> [Exercise description]: Lay out the entries from the line containing "Locate an element on the screen. Image" through the line containing "History is located" as a JSON list of strings, one string per line, skipping blank lines.

>>

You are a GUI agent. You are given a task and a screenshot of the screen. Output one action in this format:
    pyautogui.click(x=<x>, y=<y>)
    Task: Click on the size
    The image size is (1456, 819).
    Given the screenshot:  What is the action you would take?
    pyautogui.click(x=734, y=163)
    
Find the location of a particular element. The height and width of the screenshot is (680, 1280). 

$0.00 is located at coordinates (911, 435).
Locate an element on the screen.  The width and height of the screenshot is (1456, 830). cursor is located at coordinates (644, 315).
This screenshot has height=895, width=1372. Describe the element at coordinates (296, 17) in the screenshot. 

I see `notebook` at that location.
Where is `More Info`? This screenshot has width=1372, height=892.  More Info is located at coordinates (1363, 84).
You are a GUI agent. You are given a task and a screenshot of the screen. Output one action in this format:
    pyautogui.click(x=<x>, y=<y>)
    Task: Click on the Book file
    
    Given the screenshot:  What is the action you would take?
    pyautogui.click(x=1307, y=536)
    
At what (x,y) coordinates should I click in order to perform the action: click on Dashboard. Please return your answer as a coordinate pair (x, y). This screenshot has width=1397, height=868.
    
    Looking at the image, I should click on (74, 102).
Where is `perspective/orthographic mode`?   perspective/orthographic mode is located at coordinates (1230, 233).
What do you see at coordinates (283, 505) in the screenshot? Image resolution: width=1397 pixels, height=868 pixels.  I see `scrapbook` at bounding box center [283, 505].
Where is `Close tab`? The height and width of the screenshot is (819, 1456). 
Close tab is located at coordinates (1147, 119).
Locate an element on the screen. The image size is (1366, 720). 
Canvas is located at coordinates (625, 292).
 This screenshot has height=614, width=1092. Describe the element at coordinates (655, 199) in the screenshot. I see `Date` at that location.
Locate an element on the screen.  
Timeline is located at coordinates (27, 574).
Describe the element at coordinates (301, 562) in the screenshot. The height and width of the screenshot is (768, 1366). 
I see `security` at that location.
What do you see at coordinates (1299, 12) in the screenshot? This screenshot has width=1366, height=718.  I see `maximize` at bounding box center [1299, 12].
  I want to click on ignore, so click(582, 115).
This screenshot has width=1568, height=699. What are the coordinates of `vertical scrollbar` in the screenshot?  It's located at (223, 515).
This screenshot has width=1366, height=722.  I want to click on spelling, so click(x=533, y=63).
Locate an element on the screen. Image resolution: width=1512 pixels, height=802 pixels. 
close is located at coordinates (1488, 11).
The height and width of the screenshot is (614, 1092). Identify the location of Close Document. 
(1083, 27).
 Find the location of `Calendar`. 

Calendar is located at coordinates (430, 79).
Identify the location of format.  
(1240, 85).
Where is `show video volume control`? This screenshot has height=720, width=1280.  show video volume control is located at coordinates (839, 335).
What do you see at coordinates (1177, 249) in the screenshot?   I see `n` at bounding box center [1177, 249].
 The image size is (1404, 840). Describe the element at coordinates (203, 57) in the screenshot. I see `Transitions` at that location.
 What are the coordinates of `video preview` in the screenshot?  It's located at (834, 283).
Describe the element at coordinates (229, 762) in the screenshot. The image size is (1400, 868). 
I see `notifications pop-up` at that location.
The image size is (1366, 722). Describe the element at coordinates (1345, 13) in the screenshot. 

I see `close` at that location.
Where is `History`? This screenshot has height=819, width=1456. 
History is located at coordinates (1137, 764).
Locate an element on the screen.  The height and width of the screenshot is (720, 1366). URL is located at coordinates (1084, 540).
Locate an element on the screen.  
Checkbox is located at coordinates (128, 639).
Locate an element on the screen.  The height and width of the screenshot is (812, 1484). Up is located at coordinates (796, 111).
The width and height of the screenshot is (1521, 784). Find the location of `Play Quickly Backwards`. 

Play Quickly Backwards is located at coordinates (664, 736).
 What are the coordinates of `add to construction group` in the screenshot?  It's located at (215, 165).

<<

> [Completed task]:
[
  "Locate an element on the screen. Image resolution: width=1512 pixels, height=802 pixels. ",
  "close is located at coordinates (1488, 11).",
  "The height and width of the screenshot is (614, 1092). Identify the location of Close Document. ",
  "(1083, 27).",
  " Find the location of `Calendar`. ",
  "Calendar is located at coordinates (430, 79).",
  "Identify the location of format.  ",
  "(1240, 85).",
  "Where is `show video volume control`? This screenshot has height=720, width=1280.  show video volume control is located at coordinates (839, 335).",
  "What do you see at coordinates (1177, 249) in the screenshot?   I see `n` at bounding box center [1177, 249].",
  " The image size is (1404, 840). Describe the element at coordinates (203, 57) in the screenshot. I see `Transitions` at that location.",
  " What are the coordinates of `video preview` in the screenshot?  It's located at (834, 283).",
  "Describe the element at coordinates (229, 762) in the screenshot. The image size is (1400, 868). ",
  "I see `notifications pop-up` at that location.",
  "The image size is (1366, 722). Describe the element at coordinates (1345, 13) in the screenshot. ",
  "I see `close` at that location.",
  "Where is `History`? This screenshot has height=819, width=1456. ",
  "History is located at coordinates (1137, 764)."
]